WHAT YOU HAVE TO DO. Print the entries in full, word for word, but not the pictures.

EXERCISE DATA.

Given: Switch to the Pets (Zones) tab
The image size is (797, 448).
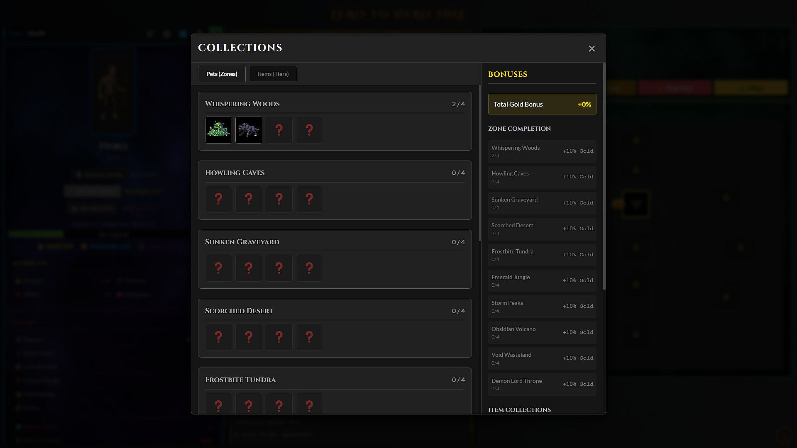Looking at the screenshot, I should pos(222,74).
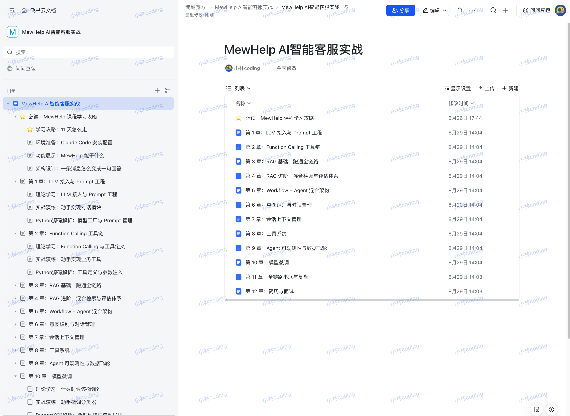The image size is (570, 416).
Task: Add new item with top bar plus icon
Action: coord(506,10)
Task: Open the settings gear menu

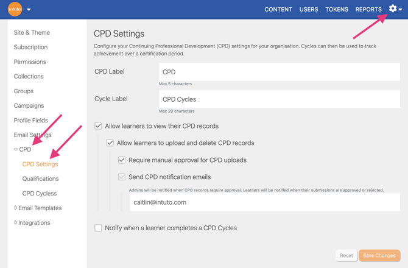Action: click(393, 9)
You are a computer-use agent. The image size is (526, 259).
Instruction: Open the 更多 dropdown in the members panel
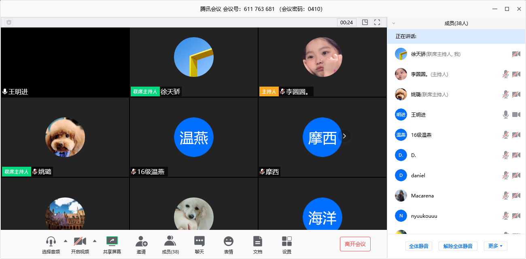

TASK RESULT.
Given: Switch to the Pets (Zones) tab
The image size is (797, 448).
Looking at the screenshot, I should pos(222,74).
The image size is (570, 416).
Task: Add new item with top bar plus icon
Action: coord(506,10)
Task: Open the settings gear menu

Action: click(393, 9)
You are a computer-use agent. The image size is (526, 259).
Instruction: Open the 更多 dropdown in the members panel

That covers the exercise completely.